The VP of Clinical Development will plan, implement and direct the daily operation of clinical stage drug development projects for the company. Collaboration with key internal and external stakeholders will be key to support company initiatives that improve the quality and content of all clinical programs to achieve our strategic goals.
KEY ROLE AND RESPONSIBILITIES:
- Establish clinical development plans (clinical strategy) that integrate pre-clinical and early clinical findings while working to ensure cross-functional alignment on an ongoing basis throughout the phases of clinical development
- Design, prepare, and review study protocols and other required documentation in compliance with GCP and good medical practice.
- Provide clinical and scientific input during the development, execution and completion of clinical trials. Interpret clinical trial data, prepare clinical study reports, regulatory submission and publications based on the results.

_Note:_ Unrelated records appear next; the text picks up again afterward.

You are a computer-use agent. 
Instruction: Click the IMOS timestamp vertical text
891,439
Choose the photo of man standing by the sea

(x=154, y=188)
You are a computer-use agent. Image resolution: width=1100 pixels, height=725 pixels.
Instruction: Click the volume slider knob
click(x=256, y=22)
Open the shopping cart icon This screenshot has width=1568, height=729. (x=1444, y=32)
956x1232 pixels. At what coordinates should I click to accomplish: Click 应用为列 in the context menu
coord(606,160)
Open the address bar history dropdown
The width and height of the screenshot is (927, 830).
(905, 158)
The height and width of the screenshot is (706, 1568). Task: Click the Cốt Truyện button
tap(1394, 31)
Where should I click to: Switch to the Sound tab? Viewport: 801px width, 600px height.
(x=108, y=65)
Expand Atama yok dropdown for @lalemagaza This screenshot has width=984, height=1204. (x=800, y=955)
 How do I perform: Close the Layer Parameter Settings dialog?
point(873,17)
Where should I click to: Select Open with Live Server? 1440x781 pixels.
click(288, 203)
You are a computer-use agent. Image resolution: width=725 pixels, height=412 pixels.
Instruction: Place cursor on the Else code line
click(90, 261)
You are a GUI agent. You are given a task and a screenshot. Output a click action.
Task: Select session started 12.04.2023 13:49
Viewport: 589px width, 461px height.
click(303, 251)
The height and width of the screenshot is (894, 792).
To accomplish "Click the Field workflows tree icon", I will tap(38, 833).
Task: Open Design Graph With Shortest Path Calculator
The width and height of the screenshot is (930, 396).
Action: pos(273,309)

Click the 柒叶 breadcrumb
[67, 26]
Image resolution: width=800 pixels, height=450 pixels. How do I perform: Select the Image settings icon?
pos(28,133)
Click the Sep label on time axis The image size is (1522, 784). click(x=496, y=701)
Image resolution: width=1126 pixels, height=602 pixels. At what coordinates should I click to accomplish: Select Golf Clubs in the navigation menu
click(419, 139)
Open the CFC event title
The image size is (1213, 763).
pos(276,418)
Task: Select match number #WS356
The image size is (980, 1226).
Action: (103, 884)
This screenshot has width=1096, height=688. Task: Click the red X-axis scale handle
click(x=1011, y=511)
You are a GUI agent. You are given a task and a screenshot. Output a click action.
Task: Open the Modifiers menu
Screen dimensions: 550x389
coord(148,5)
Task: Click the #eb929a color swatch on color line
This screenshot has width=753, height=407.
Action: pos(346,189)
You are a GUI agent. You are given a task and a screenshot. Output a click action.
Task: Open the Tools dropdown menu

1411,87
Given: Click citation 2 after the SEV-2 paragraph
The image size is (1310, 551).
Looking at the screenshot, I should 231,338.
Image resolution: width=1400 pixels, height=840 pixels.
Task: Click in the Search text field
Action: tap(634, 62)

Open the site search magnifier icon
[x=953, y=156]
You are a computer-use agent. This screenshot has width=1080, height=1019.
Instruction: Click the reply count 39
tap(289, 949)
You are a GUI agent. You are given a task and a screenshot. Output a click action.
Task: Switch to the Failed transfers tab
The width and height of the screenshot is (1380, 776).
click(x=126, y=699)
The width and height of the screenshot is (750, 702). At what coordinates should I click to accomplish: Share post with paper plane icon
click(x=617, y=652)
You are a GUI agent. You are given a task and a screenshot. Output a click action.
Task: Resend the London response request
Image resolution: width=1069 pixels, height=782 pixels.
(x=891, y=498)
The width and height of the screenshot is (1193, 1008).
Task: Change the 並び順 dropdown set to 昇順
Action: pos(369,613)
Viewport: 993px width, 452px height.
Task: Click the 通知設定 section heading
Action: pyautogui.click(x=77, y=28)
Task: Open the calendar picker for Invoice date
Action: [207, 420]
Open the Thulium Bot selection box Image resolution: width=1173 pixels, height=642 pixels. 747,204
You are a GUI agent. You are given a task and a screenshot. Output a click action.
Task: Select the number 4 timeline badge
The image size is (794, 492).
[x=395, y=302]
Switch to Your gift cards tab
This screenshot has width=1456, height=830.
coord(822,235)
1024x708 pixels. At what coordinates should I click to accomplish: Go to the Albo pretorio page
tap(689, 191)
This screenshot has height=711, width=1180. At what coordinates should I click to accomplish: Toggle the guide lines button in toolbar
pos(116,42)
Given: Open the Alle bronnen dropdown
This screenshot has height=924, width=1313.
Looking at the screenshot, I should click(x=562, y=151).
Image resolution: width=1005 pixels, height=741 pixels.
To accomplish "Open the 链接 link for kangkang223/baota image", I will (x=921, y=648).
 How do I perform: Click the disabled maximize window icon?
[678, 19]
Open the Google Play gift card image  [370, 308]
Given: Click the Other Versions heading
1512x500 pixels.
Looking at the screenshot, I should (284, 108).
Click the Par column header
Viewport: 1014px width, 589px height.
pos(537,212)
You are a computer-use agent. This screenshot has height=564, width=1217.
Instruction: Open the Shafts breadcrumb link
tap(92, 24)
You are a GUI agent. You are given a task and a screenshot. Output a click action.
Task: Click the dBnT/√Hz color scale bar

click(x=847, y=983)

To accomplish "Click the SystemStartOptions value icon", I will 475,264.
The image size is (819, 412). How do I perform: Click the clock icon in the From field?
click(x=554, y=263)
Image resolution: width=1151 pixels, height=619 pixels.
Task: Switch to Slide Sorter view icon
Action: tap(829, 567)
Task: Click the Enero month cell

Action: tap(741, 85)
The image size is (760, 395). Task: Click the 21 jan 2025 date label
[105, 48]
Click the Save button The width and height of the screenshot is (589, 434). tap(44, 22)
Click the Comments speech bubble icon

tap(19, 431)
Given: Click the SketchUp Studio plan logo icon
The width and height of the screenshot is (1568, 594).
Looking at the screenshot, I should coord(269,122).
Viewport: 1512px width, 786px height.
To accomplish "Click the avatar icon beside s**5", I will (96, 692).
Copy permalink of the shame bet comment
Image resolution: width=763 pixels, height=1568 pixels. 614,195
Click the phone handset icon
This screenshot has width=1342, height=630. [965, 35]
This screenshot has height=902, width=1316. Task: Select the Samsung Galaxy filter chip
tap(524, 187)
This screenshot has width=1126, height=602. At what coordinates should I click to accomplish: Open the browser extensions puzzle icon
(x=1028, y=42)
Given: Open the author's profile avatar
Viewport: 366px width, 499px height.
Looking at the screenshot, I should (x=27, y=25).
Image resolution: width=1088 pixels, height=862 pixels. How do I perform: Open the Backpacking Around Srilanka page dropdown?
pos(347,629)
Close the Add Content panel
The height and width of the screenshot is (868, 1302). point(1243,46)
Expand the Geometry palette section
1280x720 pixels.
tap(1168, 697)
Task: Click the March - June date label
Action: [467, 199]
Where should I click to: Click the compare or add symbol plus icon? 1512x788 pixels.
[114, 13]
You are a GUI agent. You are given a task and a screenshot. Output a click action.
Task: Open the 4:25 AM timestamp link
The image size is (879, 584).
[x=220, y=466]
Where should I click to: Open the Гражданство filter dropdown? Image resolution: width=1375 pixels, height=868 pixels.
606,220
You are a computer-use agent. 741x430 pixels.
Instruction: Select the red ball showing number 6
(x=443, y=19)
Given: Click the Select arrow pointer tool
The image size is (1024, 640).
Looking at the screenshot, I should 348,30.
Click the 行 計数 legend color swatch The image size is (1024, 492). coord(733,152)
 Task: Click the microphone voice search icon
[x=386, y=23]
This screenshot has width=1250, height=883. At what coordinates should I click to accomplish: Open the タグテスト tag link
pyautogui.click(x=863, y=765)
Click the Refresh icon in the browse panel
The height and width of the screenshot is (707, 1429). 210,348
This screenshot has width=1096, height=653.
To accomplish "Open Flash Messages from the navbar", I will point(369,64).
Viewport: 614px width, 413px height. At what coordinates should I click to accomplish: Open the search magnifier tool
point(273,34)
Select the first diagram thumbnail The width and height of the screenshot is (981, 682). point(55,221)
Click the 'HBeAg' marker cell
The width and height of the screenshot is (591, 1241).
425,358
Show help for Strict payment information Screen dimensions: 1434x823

- Lead development of clinical study documents to be used in regulatory interactions and filings and serve as medical representative with regulatory agencies
- Evaluate safety, pharmacology, and efficacy data from ongoing and completed studies to inform clinical strategy
- Manage the safety monitoring of clinical trials and prepare safety reports
- Present and defend clinical development plans/designs at internal governance forums
- Prepare and review investigator brochure and annual reports
- Guide partnered development programs and clinical protocols using Lyell technology
- Stay abreast with external competitions and treatment landscape
- Participate in or lead the clinical advisory board meetings to obtain strategic insights for clinical development plan
- MD with a minimum of 5 years’ experience; Medically licensed, Fellowship and/or Board certification in oncology
- PhD in immunology, oncology or related field strongly recommended
- 3+ years as a Medical Director in the biotech or pharmaceutical industry
- Clinical Oncology experience with a focus on solid tumors
- Early and late phase clinical trial experience
- Pre-IND and IND submissions
KNOWLEDGE, SKILLS AND ABILITIES:
- Strong team interaction and communication skills
- Strong leadership presence and the ability to work effectively with other clinical and scientific leaders.
- A passion for helping patients with cancer and for the science of oncology
- Collaborative style with internal company leadership, external development partners and investigators/medical professionals
- Works well in a team environment both as a leader and a key contributor
- Troubleshoots problems and comes up with solutions or options for discussion
Troubleshoots and solves complex technical problems within their own projects and within other areas of Research and Development. Identifies issues and communicates them to the group independently. Contributes significantly to functional strategy.
Decisions typically impact a function although may have cross-organization influence. Decisions are guided by policies, procedures and function objectives. Makes decisions about the direction of the project, experimental direction, modifications and analysis independently. Can decide to integrate new types of analysis to improve data through collaborations. Decisions can impact analysis and timelines.
Lyell is proud to be an equal opportunity employer and does not discriminate on the basis of race, color, citizenship status, national origin, ancestry, sex, sexual orientation, age, religion, creed, physical or mental disability, medical condition, marital status, veteran status or any other characteristics protected under applicable federal, state and local laws.